▶ TASK STATEMENT
Omitting the images, transcribe the records below exactly as they stand.

#### DATA SHOWN ####

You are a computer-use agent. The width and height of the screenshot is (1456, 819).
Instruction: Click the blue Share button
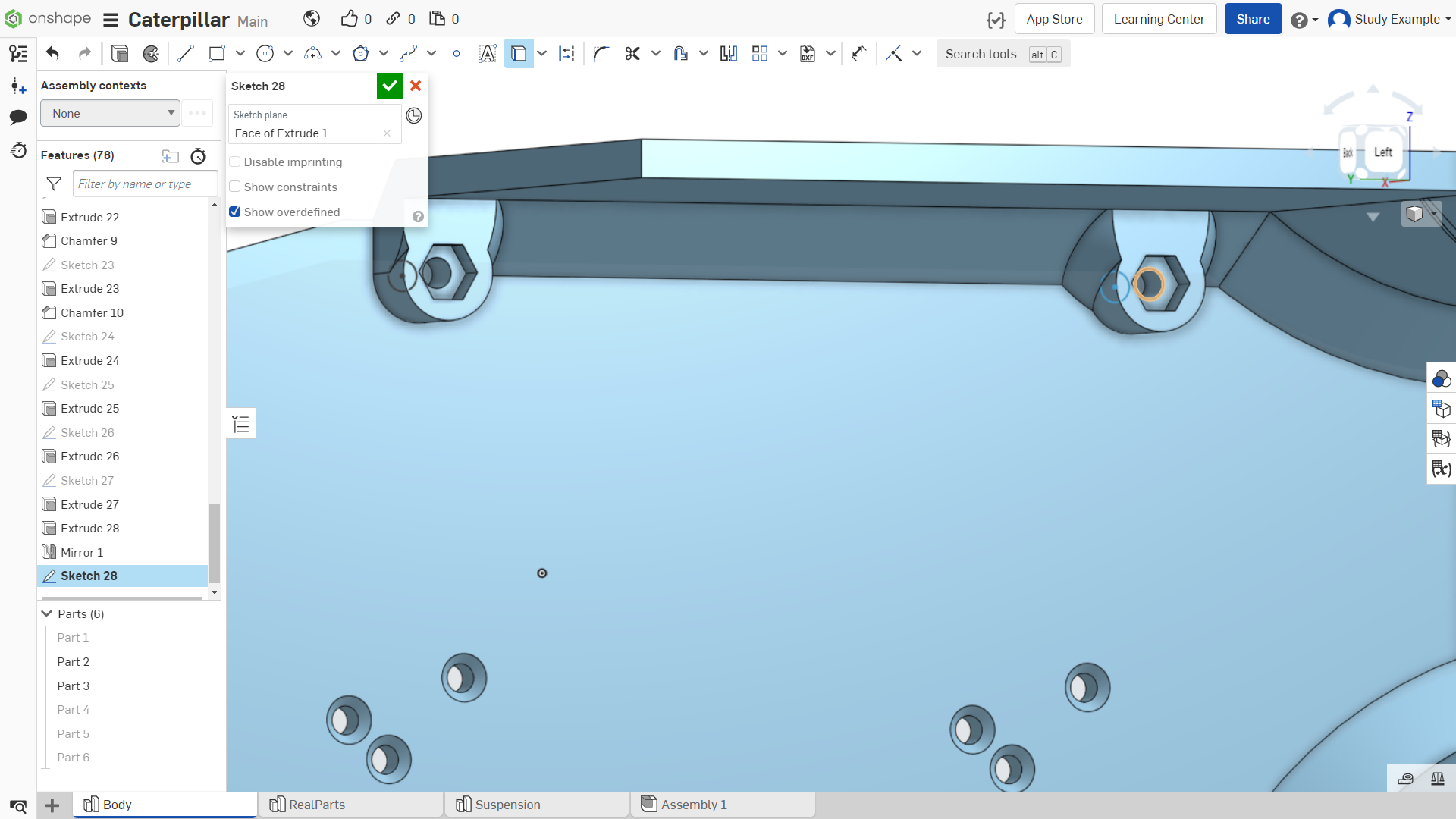tap(1253, 19)
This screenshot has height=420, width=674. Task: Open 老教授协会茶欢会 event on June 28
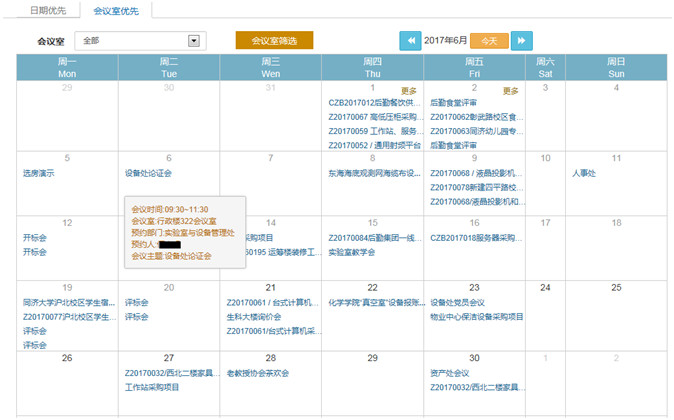[x=257, y=373]
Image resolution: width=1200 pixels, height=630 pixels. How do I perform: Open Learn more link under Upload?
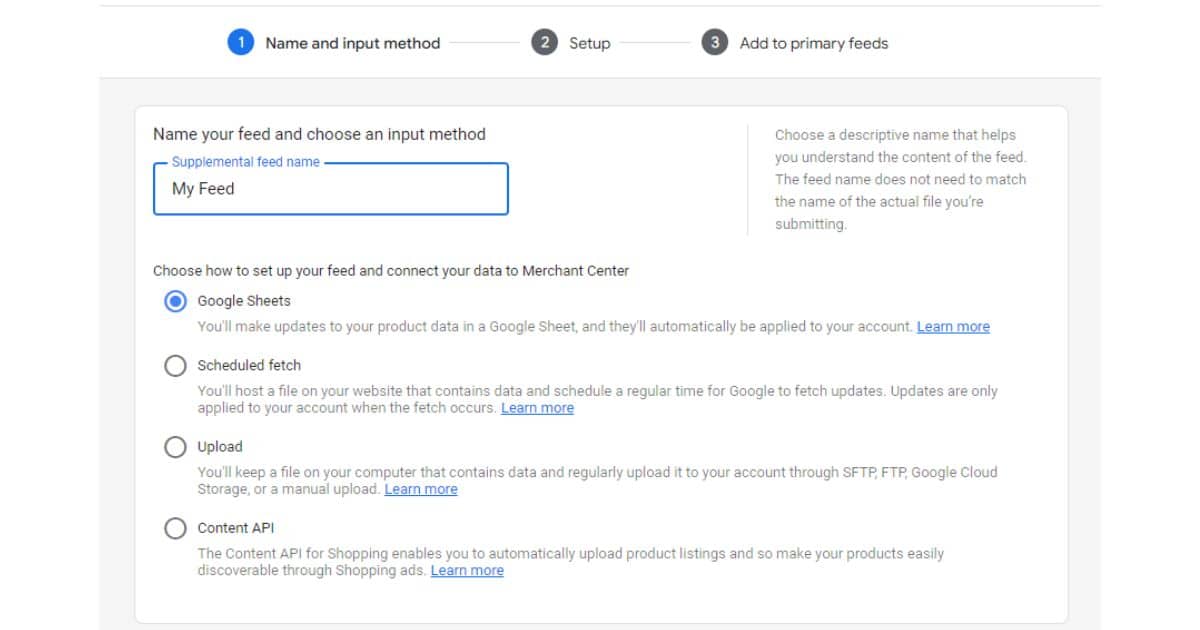(421, 489)
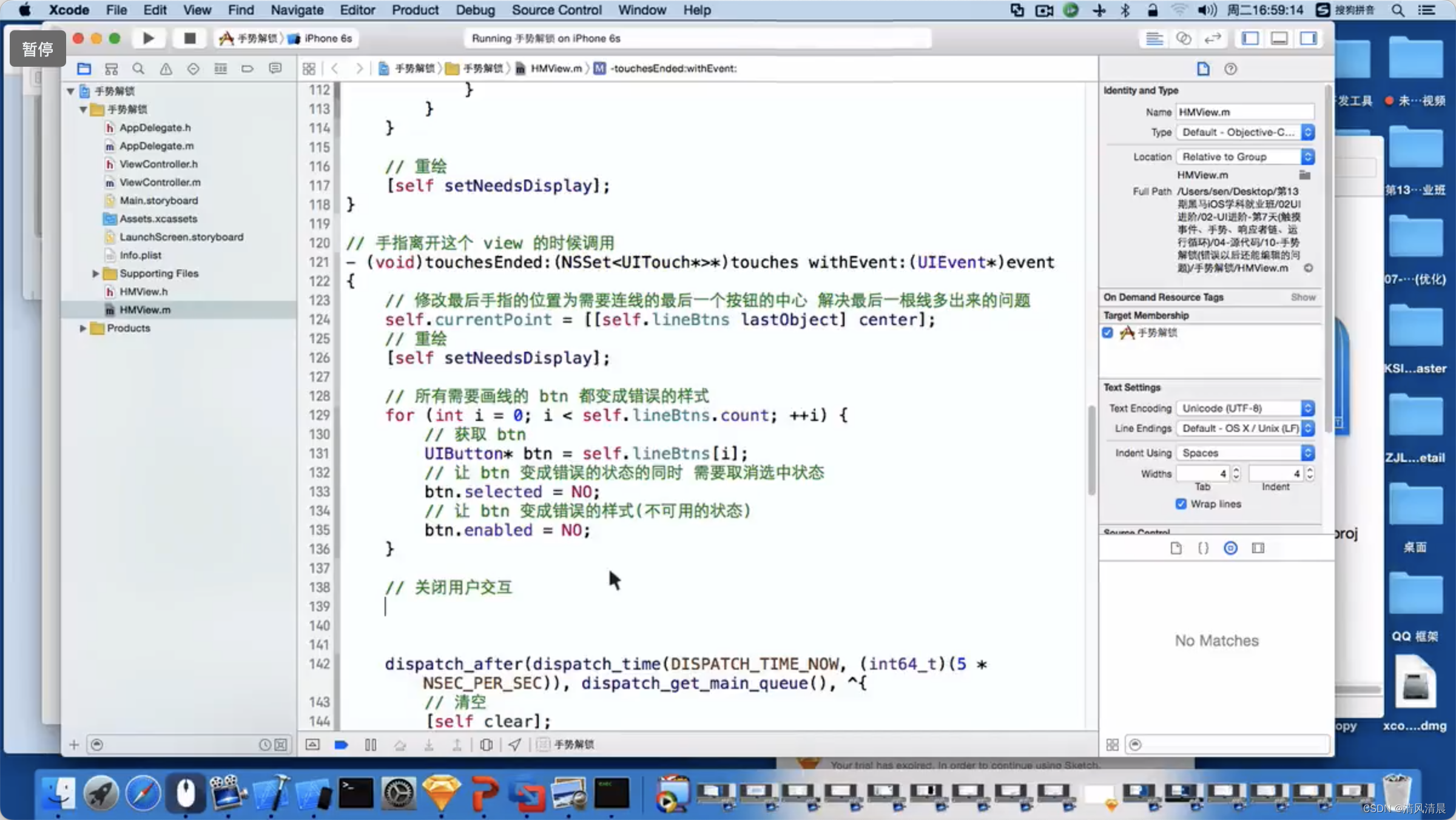Toggle the Target Membership checkbox for 手势解锁
This screenshot has width=1456, height=820.
[x=1107, y=332]

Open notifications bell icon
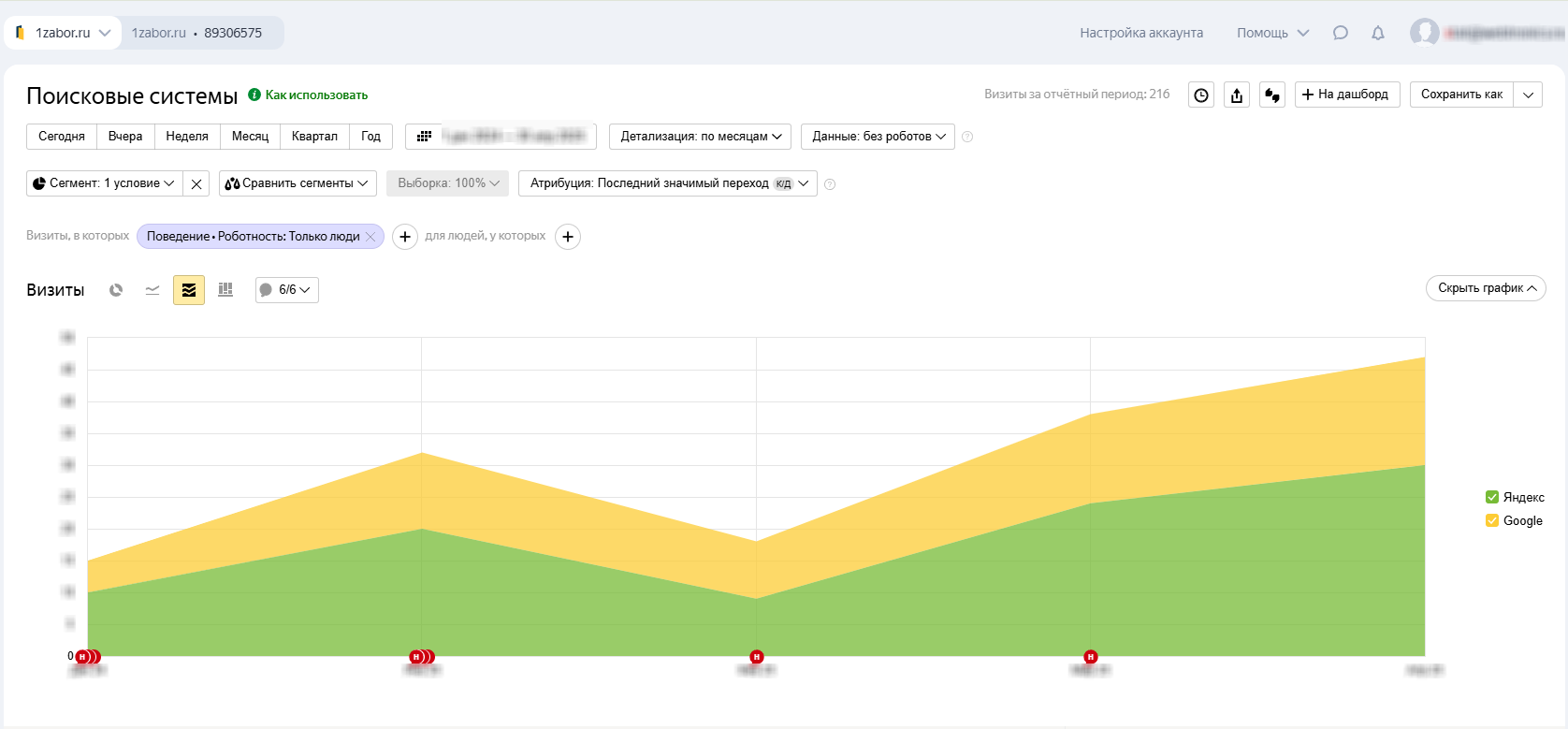1378,33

####

▶ TASK SOLUTION
You are a computer-use agent. The width and height of the screenshot is (1456, 819).
Instruction: Click the blue Share button
tap(1253, 19)
This screenshot has height=420, width=674. Task: Open 老教授协会茶欢会 event on June 28
[x=257, y=373]
Image resolution: width=1200 pixels, height=630 pixels. How do I perform: Open Learn more link under Upload?
(421, 489)
Toggle the Target Membership checkbox for 手势解锁
This screenshot has width=1456, height=820.
[x=1107, y=332]

Open notifications bell icon
1378,33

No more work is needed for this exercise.